Excerpt to read:
▼▼▼

Chair Kafoury statement on Disability Rights Oregon report on Multnomah County Detention Center

March 7, 2017

Chair Deborah Kafoury at a board meeting.

Disability Rights Oregon’s report “Mental Illness in the Multnomah County Detention Center’’ highlights the challenges faced when people with mental health issues enter the criminal justice system. Mental health and substance abuse issues often complicate how the necessary rules in a jail environment are followed and enforced.

Multnomah County agrees that the county jail is not -- and should not be, a therapeutic treatment center.

“I am deeply troubled by these accounts of how people are being treated at the Detention Center,’’ Chair Deborah Kafoury said. “We appreciate Disability Rights Oregon’s efforts to show the painful challenge we have long faced as a community:  that there are people in jail who require treatment in a therapeutic setting.’’

Chair Kafoury said that as a community, we must find an alternative to using jail as a treatment of last resort.

“As a County, Health Department and Sheriff’s Office, we can and must do a better job for people with mental illness,’’ Chair Kafoury said. “And that includes people in our custody.’’

Toward that end, Chair Kafoury is:

  • Directing Health Department Director Joanne Fuller to assume responsibility for Corrections Health and work with Dr. Michael Seale, medical director for Corrections Health, to increase access to treatment and recovery for people in jail.

▲▲▲

Data records:
▼▼▼

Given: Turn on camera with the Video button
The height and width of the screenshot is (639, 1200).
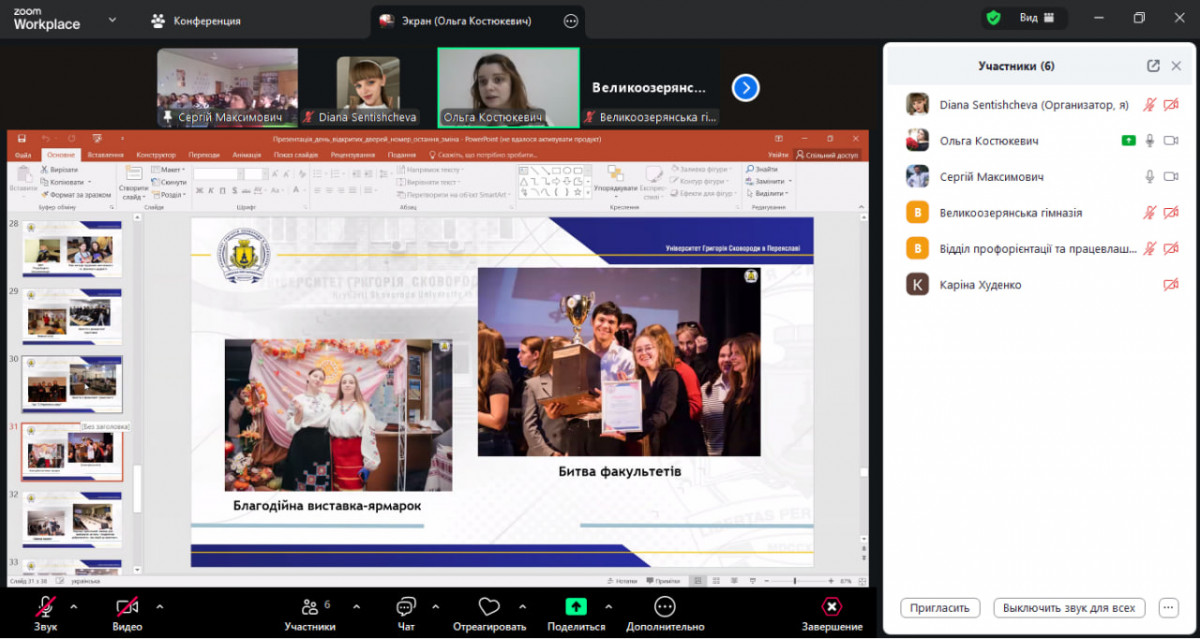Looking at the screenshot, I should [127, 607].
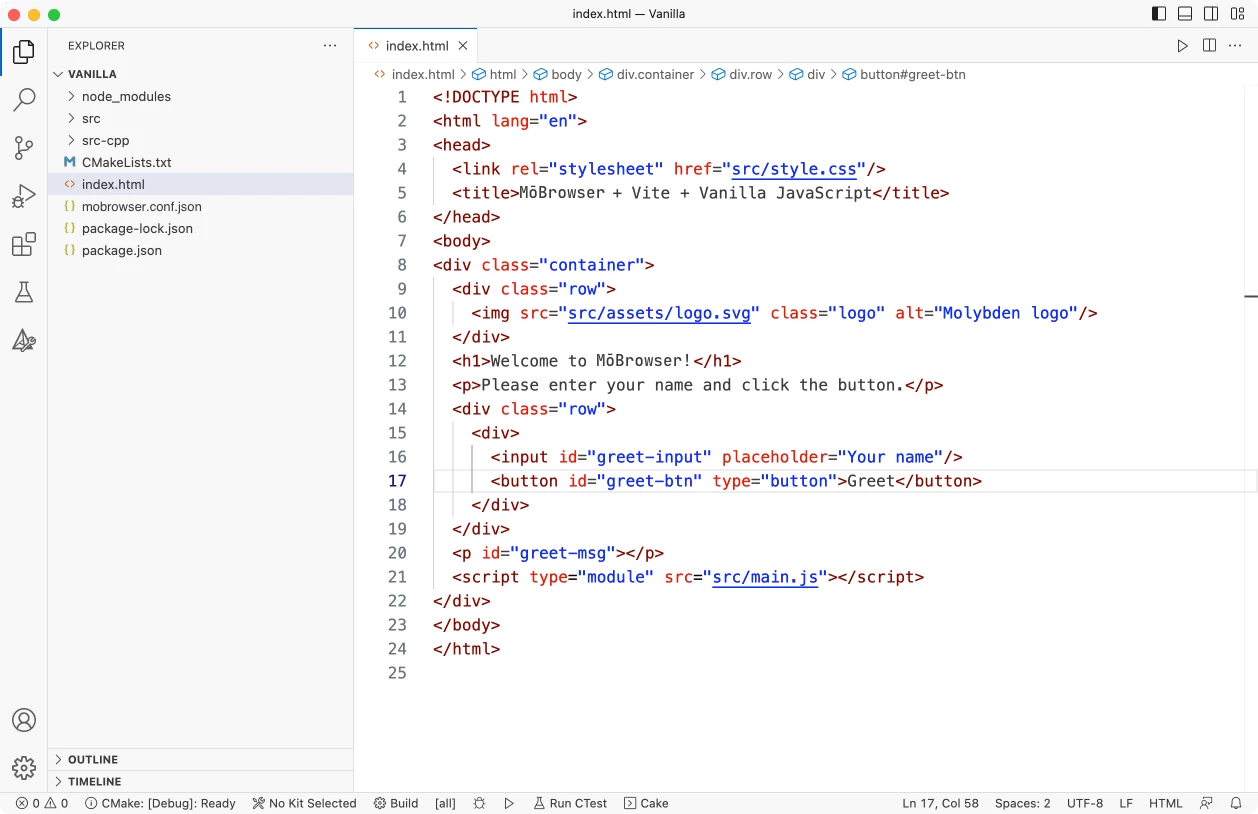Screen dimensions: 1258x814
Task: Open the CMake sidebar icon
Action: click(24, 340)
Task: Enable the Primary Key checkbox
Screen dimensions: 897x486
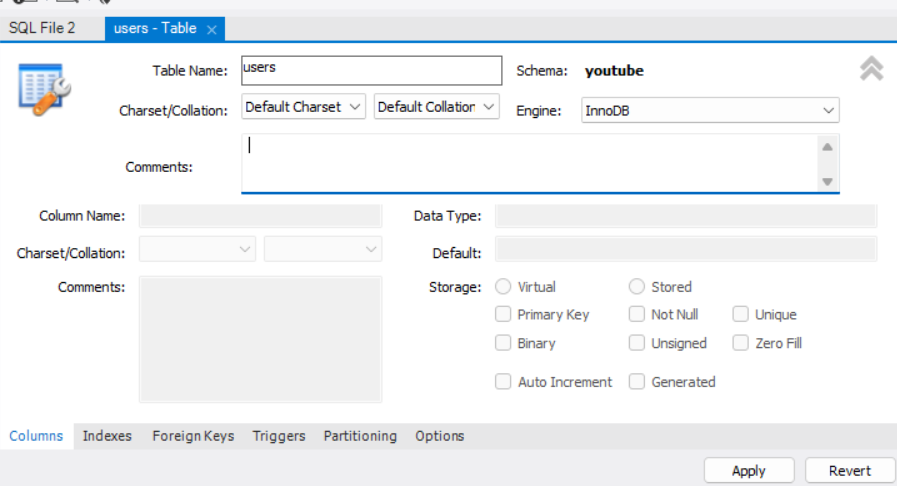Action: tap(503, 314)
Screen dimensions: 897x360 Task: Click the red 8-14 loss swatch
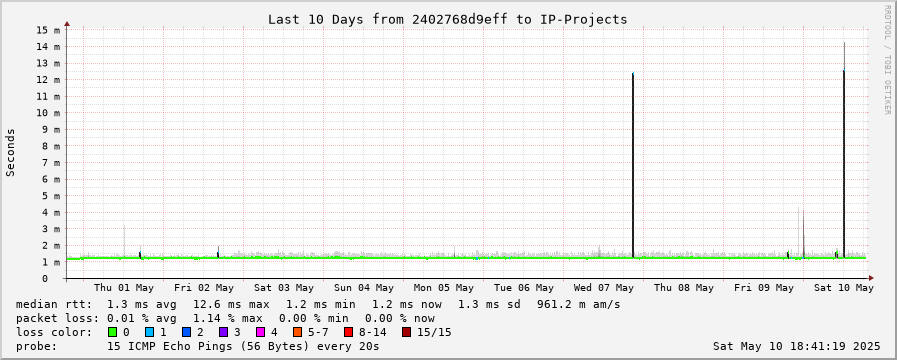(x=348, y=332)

▲▲▲
▼▼▼

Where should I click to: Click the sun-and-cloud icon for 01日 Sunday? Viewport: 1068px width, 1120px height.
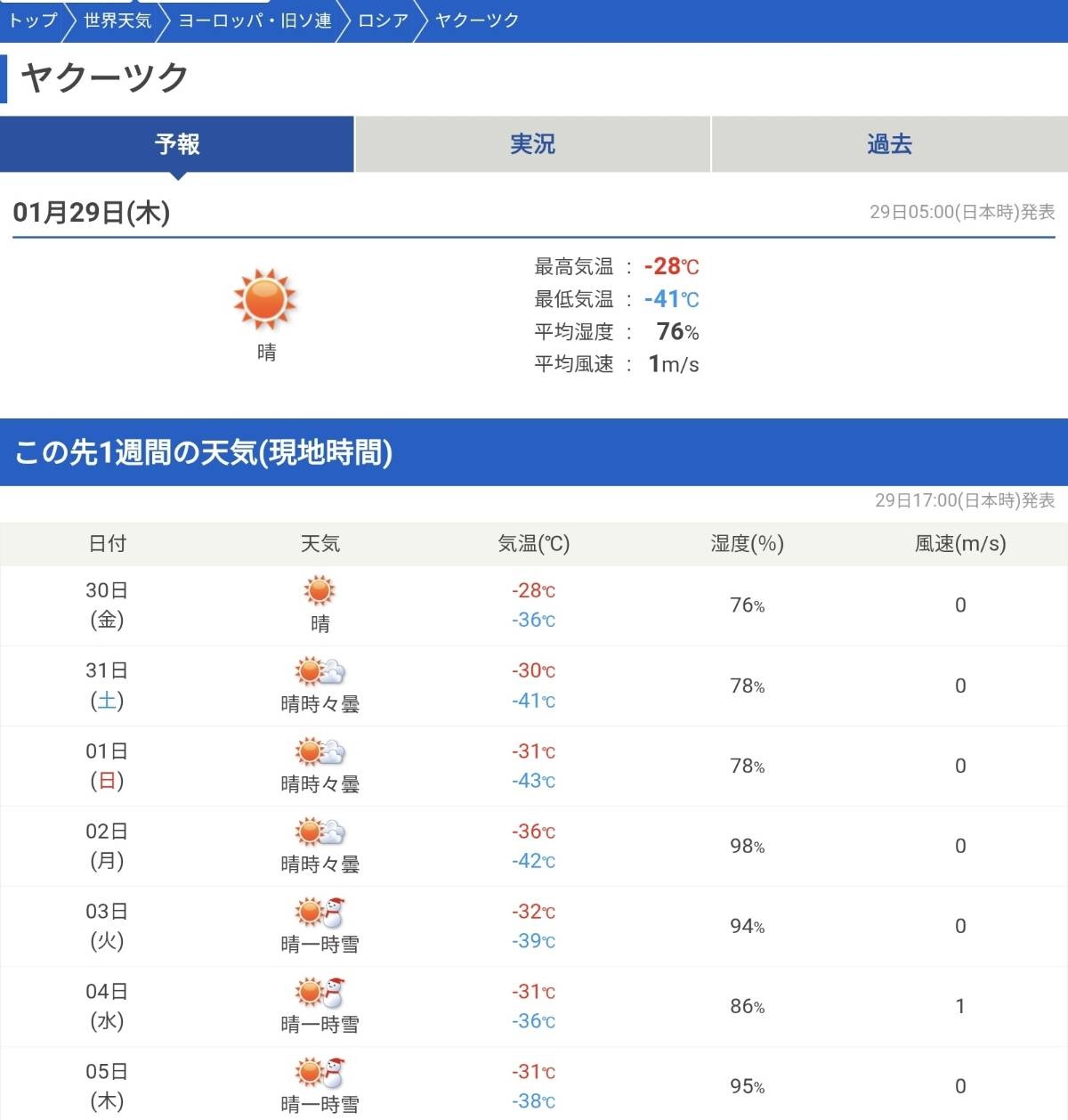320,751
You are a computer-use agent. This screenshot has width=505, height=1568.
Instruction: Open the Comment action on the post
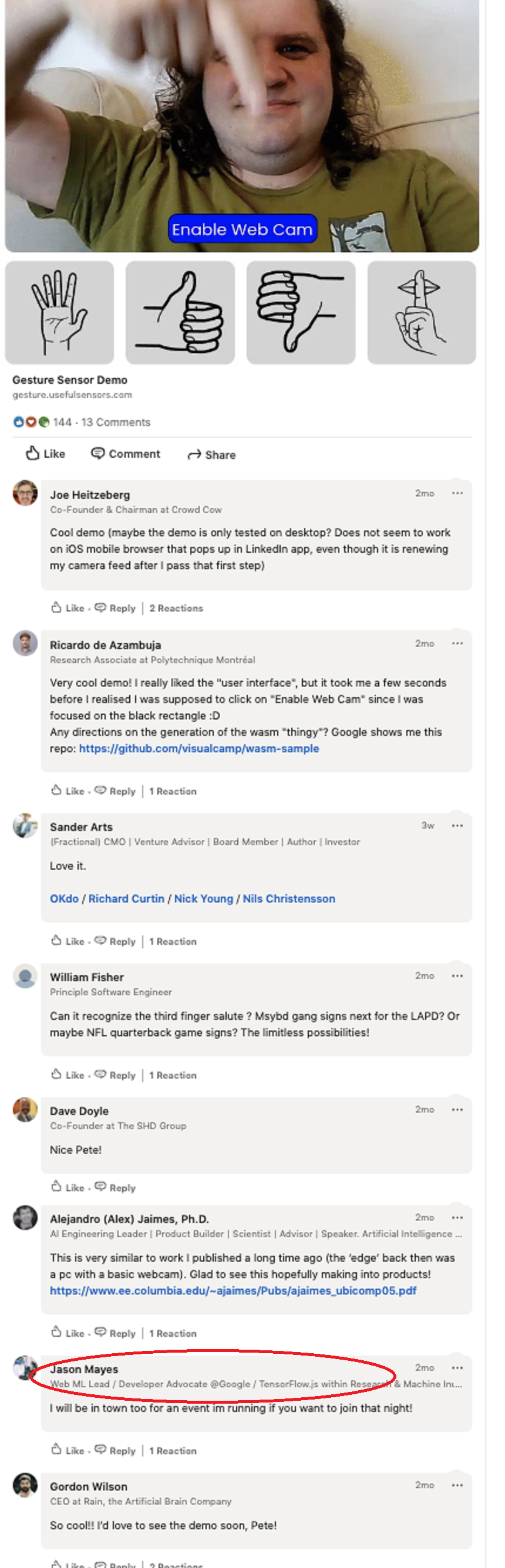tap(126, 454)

▲▲▲
▼▼▼

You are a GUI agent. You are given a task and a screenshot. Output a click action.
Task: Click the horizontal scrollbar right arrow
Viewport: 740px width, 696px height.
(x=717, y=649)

▲▲▲

Your tasks:
**1)** Please transcribe the Kafoury statement from "Chair Kafoury statement" to "therapeutic treatment center.".
**2)** Go on with the Kafoury statement on the detention center report, picking up after its last line.
The rows are separate material, unrelated to the statement on the detention center report.

Answers below:
**1)**
Chair Kafoury statement on Disability Rights Oregon report on Multnomah County Detention Center

March 7, 2017

Chair Deborah Kafoury at a board meeting.

Disability Rights Oregon’s report “Mental Illness in the Multnomah County Detention Center’’ highlights the challenges faced when people with mental health issues enter the criminal justice system. Mental health and substance abuse issues often complicate how the necessary rules in a jail environment are followed and enforced.

Multnomah County agrees that the county jail is not -- and should not be, a therapeutic treatment center.

**2)**
  • Meeting hospital administrators around appropriate discharge of people with mental illness to the jail.
  • Supporting Corrections Health staff working with a nationally-recognized consultant to evaluate medical and mental health staffing. Corrections Health provides 24/7/365 nursing and mental health consultant coverage, as well as a mental health nurse practitioner and psychiatrist availabile on-site.
  • Continuing investment in mental health care before and after jail through:
    • Corrections Health maintaining its full-time eligibility specialist who has enrolled more than 1,300 people and confirmed enrollment of more than 900 people in the Oregon Health Plan in the last year alone so they can get care after discharge.
    • Continuing pre-booking diversion programs such as the Law Enforcement Assisted Diversion program or LEAD which will divert people with substance abuse problems (and often a co-occurring mental health issue) facing low-level drug crimes from the jail to services and treatment.
    • Funding mental health intervention professionals and peer navigators at homeless shelters to provide care for people who are discharged.
Chair Kafoury said the Health Department will do its part to support the Sheriff's Office trying to perform a difficult task.

“We have already taken some important steps to make sure we have the right staffing in place, and to ensure people leaving jail have healthcare coverage so they can receive care in the community,’’ Kafoury said. “But this report also shows we also have far to go.”

Chair Kafoury said she has also directed the Health Department and Dr. Michael Seale, Corrections Health Medical Director, to work with the Multnomah County Sheriff’s Office to:

  • Keep more people with mental illness people from ever being booked into the detention center.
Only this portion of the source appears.